L’ipotesi illustrata dall’interpellante, tuttavia, risulta particolarmente complessa in quanto i singoli lavoratori svolgerebbero un tipo di attività che rientra, in alcuni casi, nel campo di applicazione della disciplina speciale, in altri, in quello del D.Lgs. n. 66/2003. Rispetto a tale ipotesi non può non sottacersi la criticità che comporterebbe l’applicazione di differenti discipline in un contesto come quello delineato dall’interpellante. D’altra parte non è possibile nemmeno ipotizzare l’applicazione esclusiva del D.Lgs. n. 66/2003, considerato quale normativa di carattere generale, in quanto è lo stesso Decreto che esclude l’operatività di tale disciplina per i lavoratori mobili rientranti nel campo di applicazione della direttiva 2002/15/CE. Tanto meno sarebbe possibile applicare solo il D.Lgs. n. 234/2007, pur considerandolo norma successiva e speciale rispetto al D.Lgs. n. 66/2003, in quanto il regolamento CE n. 561/06 richiamato dallo stesso D.Lgs. n. 234/2007 prevede specifiche ipotesi in cui non si applica detta disciplina specifica ma quella più generale del D.Lgs. n. 66/2003.

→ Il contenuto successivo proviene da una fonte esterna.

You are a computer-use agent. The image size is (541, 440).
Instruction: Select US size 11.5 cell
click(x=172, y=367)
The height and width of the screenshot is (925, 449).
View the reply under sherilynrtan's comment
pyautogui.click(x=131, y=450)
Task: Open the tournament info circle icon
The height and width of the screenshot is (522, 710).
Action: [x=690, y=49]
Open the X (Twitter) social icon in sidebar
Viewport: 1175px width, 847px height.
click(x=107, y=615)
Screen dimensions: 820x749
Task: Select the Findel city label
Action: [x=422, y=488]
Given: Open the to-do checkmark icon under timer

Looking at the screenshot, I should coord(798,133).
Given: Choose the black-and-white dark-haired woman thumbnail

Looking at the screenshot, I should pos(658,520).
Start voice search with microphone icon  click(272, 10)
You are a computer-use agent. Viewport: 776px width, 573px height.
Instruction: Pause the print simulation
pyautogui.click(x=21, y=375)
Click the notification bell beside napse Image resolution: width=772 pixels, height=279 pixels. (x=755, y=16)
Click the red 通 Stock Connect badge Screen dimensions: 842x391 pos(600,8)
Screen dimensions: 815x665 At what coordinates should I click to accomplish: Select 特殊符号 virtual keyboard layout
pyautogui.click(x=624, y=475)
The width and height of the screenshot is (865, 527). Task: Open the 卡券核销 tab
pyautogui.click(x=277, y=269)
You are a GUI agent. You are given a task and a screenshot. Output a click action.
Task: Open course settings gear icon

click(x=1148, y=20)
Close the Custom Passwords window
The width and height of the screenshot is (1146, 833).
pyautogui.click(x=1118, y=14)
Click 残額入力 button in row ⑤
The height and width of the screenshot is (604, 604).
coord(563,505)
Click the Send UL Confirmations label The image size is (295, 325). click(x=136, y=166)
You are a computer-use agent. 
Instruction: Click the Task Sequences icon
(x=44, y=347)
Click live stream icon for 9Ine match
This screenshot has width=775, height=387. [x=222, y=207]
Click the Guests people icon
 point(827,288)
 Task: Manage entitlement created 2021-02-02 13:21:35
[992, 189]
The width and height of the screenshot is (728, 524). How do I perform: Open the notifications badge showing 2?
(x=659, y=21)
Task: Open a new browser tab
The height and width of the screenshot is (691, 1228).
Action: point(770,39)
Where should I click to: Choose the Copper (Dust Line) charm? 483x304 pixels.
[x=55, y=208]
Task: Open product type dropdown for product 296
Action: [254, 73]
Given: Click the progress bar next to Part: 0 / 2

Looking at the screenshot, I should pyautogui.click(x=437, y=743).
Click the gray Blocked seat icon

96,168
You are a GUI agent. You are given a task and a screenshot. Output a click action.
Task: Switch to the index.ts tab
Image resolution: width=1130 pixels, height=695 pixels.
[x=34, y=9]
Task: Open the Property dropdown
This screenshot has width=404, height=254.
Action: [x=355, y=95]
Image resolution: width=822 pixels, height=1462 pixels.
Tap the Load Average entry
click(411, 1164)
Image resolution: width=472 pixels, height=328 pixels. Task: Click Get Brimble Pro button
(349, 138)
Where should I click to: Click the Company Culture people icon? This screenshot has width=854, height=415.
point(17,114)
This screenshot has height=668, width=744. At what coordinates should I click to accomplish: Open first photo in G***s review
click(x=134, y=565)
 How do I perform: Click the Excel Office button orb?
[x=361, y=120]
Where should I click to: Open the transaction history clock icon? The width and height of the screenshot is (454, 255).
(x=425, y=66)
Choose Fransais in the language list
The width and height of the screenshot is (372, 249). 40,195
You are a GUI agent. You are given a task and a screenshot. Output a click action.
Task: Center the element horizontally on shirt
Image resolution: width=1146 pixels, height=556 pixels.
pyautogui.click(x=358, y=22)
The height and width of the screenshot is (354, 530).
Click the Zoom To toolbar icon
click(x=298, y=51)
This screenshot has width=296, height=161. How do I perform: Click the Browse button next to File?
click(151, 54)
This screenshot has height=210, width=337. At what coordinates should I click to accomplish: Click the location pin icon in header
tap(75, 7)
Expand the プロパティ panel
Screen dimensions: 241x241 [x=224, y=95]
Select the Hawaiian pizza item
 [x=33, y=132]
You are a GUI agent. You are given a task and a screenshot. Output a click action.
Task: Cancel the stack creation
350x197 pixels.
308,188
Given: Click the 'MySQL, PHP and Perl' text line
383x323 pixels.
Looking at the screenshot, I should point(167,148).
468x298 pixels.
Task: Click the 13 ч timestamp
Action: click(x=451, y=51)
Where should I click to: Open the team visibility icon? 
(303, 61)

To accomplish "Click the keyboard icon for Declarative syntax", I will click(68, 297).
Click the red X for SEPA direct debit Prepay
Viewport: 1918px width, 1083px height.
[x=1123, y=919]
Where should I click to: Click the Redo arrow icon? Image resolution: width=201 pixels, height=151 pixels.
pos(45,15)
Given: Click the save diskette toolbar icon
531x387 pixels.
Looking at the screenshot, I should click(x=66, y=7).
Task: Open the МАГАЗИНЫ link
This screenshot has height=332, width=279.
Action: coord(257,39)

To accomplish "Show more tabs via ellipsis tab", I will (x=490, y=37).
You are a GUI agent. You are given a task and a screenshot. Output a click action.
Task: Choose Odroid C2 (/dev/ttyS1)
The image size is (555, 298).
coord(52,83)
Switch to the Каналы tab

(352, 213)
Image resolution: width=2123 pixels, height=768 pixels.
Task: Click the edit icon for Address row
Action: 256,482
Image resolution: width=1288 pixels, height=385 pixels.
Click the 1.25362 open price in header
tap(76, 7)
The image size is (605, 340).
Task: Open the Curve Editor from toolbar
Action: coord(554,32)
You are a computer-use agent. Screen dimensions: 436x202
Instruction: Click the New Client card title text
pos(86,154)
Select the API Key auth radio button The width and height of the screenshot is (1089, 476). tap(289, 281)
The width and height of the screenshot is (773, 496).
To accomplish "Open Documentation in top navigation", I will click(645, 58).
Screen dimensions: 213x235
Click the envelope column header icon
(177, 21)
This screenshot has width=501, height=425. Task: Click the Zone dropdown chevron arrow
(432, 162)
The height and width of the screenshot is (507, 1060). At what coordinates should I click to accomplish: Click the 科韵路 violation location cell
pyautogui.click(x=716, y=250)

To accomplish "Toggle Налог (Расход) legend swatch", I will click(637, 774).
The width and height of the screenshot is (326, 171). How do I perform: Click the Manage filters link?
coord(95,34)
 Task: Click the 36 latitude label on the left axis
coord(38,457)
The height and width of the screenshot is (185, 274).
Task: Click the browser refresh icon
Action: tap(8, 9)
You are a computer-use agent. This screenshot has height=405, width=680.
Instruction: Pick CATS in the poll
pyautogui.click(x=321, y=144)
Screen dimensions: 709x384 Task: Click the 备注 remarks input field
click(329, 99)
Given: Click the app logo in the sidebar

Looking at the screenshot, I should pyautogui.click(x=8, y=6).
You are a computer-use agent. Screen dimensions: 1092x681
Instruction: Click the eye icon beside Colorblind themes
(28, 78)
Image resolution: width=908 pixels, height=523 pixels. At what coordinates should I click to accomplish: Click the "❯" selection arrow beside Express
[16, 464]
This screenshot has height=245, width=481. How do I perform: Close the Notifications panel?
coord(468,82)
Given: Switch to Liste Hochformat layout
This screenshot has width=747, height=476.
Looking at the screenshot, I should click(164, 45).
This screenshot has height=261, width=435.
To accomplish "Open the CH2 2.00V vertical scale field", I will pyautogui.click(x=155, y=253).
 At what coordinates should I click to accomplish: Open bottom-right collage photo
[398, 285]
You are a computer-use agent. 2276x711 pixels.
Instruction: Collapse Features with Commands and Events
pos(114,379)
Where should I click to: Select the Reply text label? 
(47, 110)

Ciò premesso, si ritiene che in tali ipotesi la scelta sul regime della durata massima dell’orario di lavoro e dei riposi giornalieri e settimanali da applicare dovrà seguire un criterio di prevalenza rispetto alle attività normalmente svolte dal lavoratore interessato. In altri termini sarà cura del datore di lavoro applicare, in via alternativa, la disciplina contenuta nel D.Lgs. n. 66/2003 o nel D.Lgs. n. 234/2007 verificando se il lavoratore svolga “normalmente” e “prevalentemente” una attività compresa nel campo di applicazione dell’uno o dell’altro Decreto. Peraltro, nelle ipotesi in cui risulti particolarmente difficile individuare le “attività prevalenti” si ritiene, secondo un principio di cautela, che vada applicata la disciplina di maggior tutela per il lavoratore.
Considerata la complessità della problematica oggetto di interpello - ferma restando la valenza “scriminante” dell’adeguamento al precedente orientamento espresso con la citata risposta del 9 novembre 2006 - il personale ispettivo di questo Ministero valuterà comunque con la massima attenzione eventuali condotte datoriali non conformi all’indirizzo interpretativo appena espresso, in particolare relativamente alle fattispecie in cui risulta particolarmente difficile l’individuazione della disciplina normativa applicabile.
Anche con riferimento alle ipotesi sanzionatorie pendenti, anche oggetto di contenzioso, sarà pertanto cura degli Uffici valutare, alla luce di quanto sopra, eventuali iniziative di archiviazione.